Make sure the compiler can "see" the implementation of every function that's called inside critical loops. What is necessary for the compiler to be able to "see" the implementation depends on the compiler. There is one way to be sure though: define all relevant functions in the same translation unit before the loop, and declare them as inline.
This also means you should not by any means call "external" functions in those critical loops. And by "external" functions I mean things like system-calls, runtime-library stuff or stuff implemented in a DLL/SO. Also don't call virtual functions and don't use function pointers. And or course don't allocate or free memory (inside the critical loops).
Make sure you use an optimal algorithm. Linear optimization is moot if the complexity of the algorithm is higher than necessary.
Use the smallest possible types. E.g. don't use int if signed char will do the job. That's something I wouldn't normally recommend, but when processing a large chunk of memory it can increase performance quite a lot. Especially in very tight loops.
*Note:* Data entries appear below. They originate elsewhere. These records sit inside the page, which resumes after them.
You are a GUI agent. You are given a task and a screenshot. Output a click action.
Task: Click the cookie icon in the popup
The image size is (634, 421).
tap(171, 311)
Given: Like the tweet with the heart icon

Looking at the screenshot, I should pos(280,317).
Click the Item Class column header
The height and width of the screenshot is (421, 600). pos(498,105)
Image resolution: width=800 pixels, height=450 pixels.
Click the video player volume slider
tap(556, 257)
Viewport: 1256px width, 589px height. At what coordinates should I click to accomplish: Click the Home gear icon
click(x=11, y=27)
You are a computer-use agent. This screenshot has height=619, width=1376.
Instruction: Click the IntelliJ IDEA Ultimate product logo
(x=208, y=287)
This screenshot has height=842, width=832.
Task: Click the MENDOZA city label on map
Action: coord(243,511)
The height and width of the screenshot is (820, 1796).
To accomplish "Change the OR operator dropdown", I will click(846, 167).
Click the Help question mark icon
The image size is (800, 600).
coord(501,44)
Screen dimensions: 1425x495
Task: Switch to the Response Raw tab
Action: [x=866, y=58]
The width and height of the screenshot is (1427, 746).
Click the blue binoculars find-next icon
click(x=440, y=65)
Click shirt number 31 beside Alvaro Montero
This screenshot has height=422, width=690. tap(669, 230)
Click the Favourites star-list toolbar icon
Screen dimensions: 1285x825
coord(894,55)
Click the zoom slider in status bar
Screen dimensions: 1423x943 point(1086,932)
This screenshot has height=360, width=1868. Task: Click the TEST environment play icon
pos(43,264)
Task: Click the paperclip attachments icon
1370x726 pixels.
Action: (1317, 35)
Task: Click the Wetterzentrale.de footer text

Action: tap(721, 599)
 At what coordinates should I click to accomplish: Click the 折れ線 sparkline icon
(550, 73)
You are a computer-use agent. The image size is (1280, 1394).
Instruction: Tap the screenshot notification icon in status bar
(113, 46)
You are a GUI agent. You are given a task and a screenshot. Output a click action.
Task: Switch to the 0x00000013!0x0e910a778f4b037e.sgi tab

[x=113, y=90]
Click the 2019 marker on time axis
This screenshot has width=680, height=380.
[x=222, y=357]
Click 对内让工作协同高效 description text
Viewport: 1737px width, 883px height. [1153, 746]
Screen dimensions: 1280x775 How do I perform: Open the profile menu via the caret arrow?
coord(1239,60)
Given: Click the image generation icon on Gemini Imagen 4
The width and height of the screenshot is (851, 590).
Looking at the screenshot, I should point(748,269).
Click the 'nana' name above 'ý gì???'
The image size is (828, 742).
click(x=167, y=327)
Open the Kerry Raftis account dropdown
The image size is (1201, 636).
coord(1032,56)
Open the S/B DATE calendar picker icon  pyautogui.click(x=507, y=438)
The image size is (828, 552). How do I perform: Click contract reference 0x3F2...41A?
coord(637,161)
If you're just copying or filling memory, use memcpy or memset. Disable the intrinsic version of those two functions if the chunks are larger then about 50 to 100 bytes.
Make sure you access the data in a cache-friendly manner. The optimum is "streaming" - i.e. accessing the memory with ascending or descending addresses. You can "jump" ahead some bytes at a time, but don't jump too far. The worst is random access to a big block of memory. E.g. if you have to work on a 2 dimensional matrix (like a bitmap image) where p[0] to p[1] is a step "to the right" (x + 1), make sure the inner loop increments x and the outer increments y. If you do it the other way around performance will be much much worse.
If your pointers are alias-free, you can tell the compiler (how that's done depends on the compiler). If you don't know what alias-free means I recommend searching the net and your compiler's documentation, since an explanation would be beyond the scope.
Use intrinsic SIMD instructions if appropriate.
Use explicit prefetch instructions if you know which memory locations will be needed in the near future.
You can't do that with compiler options. Depending on your usage (insertion, random-access, deleting, sorting, etc.), you could maybe get a better suited container.
The compiler can already see that the data is accessed frequently within the loop.
Assuming you're only allocating the data from the heap once before doing the looping, note, as #lvella, that memory is memory and if it's accessed frequently it should be effectively cached during execution.